それはだいぶ昔、僕が生まれる前のことだが、世界中におかしなウイルスがまん延し、人間同士の物理的な接触の機会が減らされ、インターネットによる人間関係構築が常識になった。
テレビ電話が本格導入されて、それが普通の会話手段になった。
今は、人間同士の接触が可能になっているが、その習慣の名残で、初対面との関係はまずテレビ電話で最低3か月間は付き合い、リアルに会うのはその後というのが礼儀になった。

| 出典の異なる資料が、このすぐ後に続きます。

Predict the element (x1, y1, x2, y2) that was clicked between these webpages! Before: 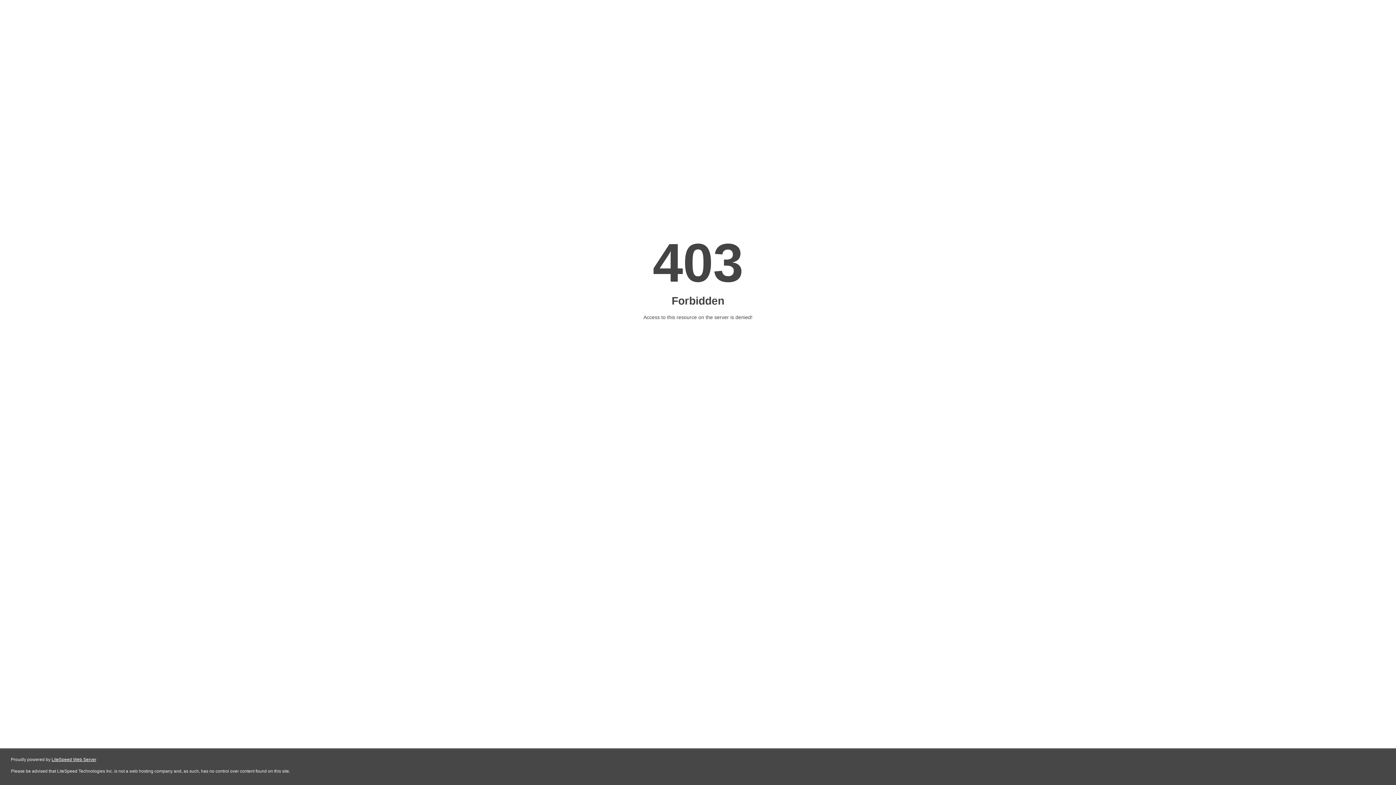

今回のマッチ&マリッジ教師にしても、中2の女子生徒全員(みゆきを除く)に3か月前からテレビ電話を使ったコミュニケーションが図られていた。
ちなみに僕は、テレビ電話で女子生徒と話す前に
「ユウジ先生は、話し相手として選択されていません」
という感じであったが。

「わたし、おかしいのかなあ?人との相性なんて、リアルに触れてみないとわかんないじゃん…。テレビ電話だけでは、決められないよ~」
生まれた時から、まずテレビ電話で関係を3カ月続けてというのが頭にこびりついている僕には、よく分からない。
「ま…、そういうのも、あり、かな?」
と生返事をするしかない。
「でしょ~?エへへへ~♡」
みゆきの表情が崩れ、エロ顔になる。
「ユウジ、最高~♡わたし、ユウジのお嫁さんになる~♡」
「え…?おうッ???」
僕は驚き、そして、非常に喜んだ。